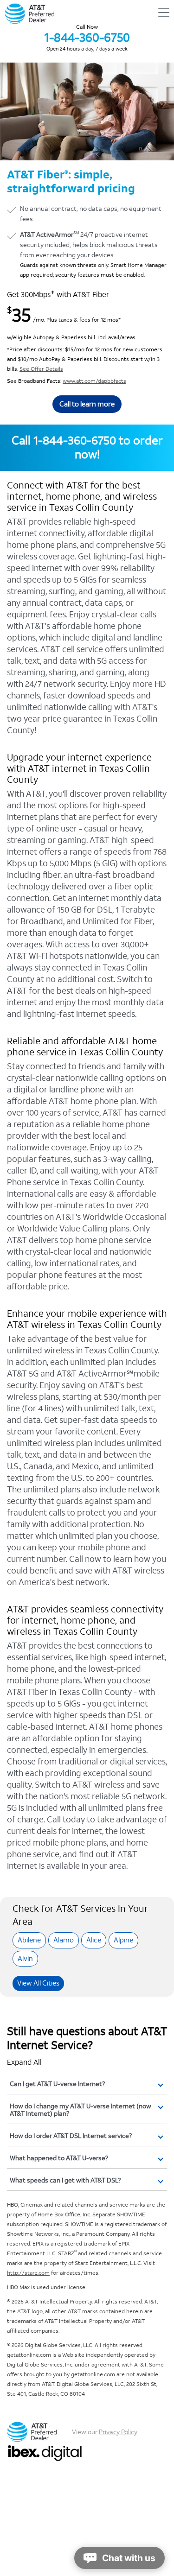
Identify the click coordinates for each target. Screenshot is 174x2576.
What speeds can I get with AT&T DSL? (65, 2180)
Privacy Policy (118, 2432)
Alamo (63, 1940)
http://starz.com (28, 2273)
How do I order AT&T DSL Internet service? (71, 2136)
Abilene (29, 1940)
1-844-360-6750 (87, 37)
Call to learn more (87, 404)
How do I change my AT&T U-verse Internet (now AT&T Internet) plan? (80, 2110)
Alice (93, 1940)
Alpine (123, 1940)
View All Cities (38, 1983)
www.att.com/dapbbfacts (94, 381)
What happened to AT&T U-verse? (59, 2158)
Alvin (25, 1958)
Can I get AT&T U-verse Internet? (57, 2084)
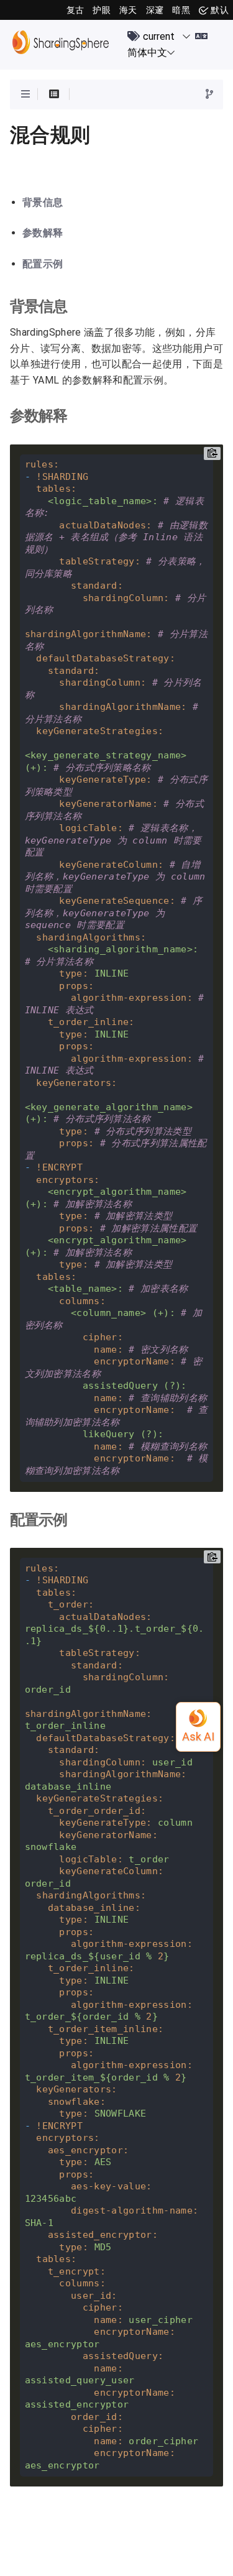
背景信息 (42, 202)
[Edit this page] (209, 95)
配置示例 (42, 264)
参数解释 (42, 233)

EXERCISE INSTRUCTIONS — Go through the records above and report how many lines contain "Internet". Write the number only.

ANSWER FOR THE TASK — 3